Ethnically a Pashtun, Imran hails from the Niazi Shermankhel tribe of Mianwali. Born on November 25, 1952, to Ikramullah Khan Niazi, Imran lived in Lahore’s posh Zaman Park, attending the elitist Aitchison College. Having finished his middle school at Aitchison, Imran left for England to study at the Royal Grammar School, Worcester, and then at Keble College, Oxford, where he read for a Bachelors in Politics, Philosophy and Economics and distinguished himself by gaining a place in the Oxford Hall of Fame, a first for a Pakistani or a sportsman. His passion for cricket saw him making his Test debut against England in 1971, marking the start of a brilliant cricketing career which culminated in 1992 when he resigned after leading Pakistan to its first World Cup win. Imran was also awarded Hilal-e-Pakistan, the country’s highest civilian award.

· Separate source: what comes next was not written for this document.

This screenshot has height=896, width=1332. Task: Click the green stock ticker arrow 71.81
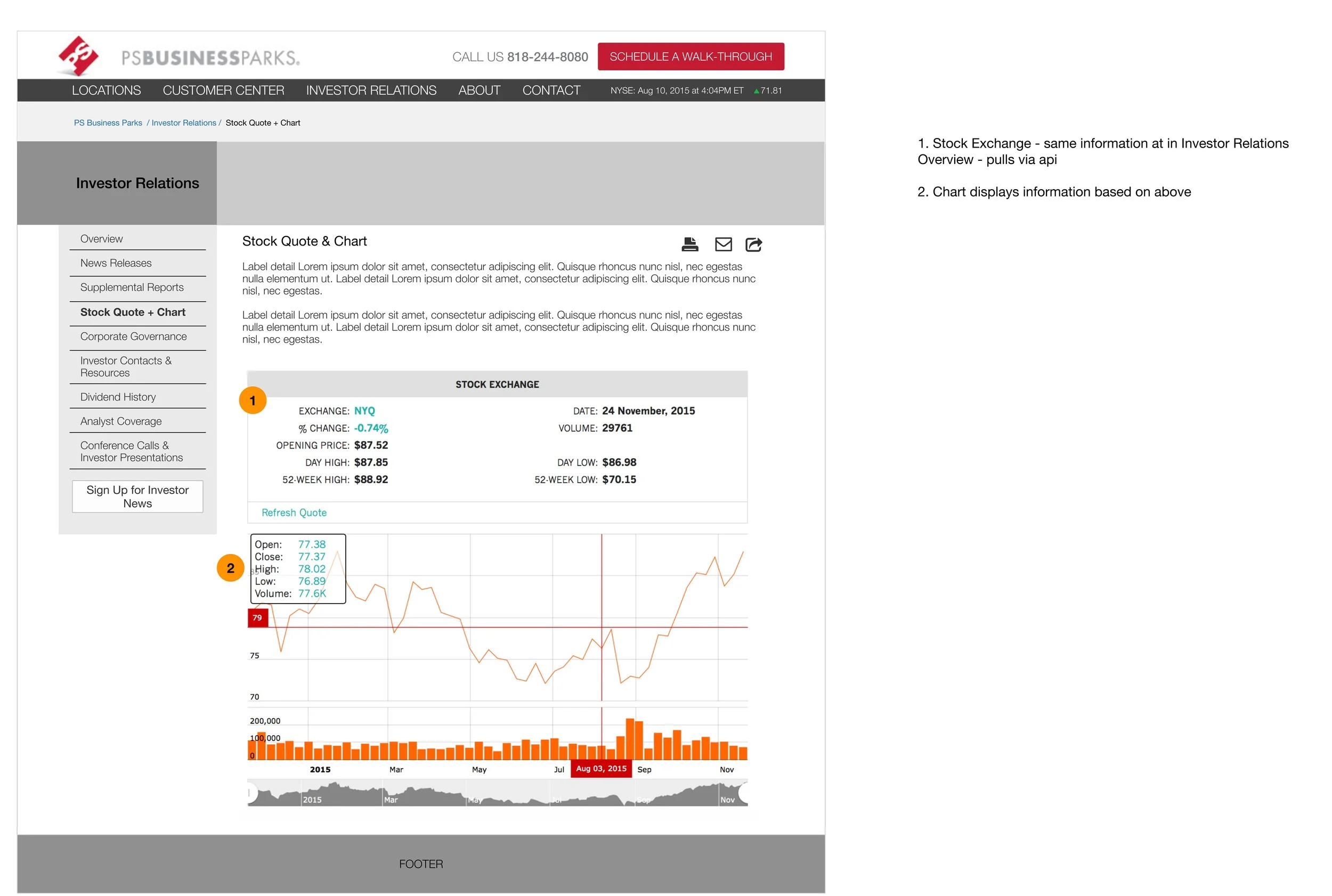[x=767, y=91]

Imran’s charismatic persona, on and off the ground, also earned him the status of an international playboy. But fate had other plans for Khan. His mother’s tragic death from cancer may have been the turning point for Imran, whose attention turned to realising a dream — that of making the charity Shaukat Khanum Memorial Hospital and Research Centre, aimed specifically for free treatment of poor cancer patients.
Imran’s next agenda was to bring about a change in Pakistan’s judicial system, inspired by the need to implement accountability of the country’s elite and politicians. In 1996, he launched his political party, the PTI, which initially drew disdain, most notably pointing at his votebank which at the time only got him — he himself — just one seat in the National Assembly.
His marriage to Jemima Goldsmith, the daughter of Sir James Goldsmith, in 1995 drew criticism at home for marrying a woman of Jewish descent. It also drew unnecessary and unfair flak in the British media that portrayed Jemima living in pathetic conditions back in Pakistan. Unfortunately, the marriage ended in divorce in 2004, owing to Imran’s political activities as per his own admission. Jemima eventually relocated to London with the couple’s two children who regularly visit their father in Islamabad.
Imran’s evolution from international cricketer and “Sexiest Man Alive” to “Taliban Khan” — a label bequeathed by a section of the Pakistani elite for his views in the advent of his political career — to a politician who dared to take the anti-drone campaign to the Waziristan frontier and got consequently labelled as the “slave of the West” by the Taliban on the eve of his recent Peace March against drone strikes — is both colourful and remarkable. He has also authored several books.
More importantly, his achievements are plenty and he has inspired hope among millions across Pakistan that shaping the country’s policies and destiny, in lines with the founding principles, are in their hands. It remains to be seen if he can deliver on the commitments he has made if given a chance.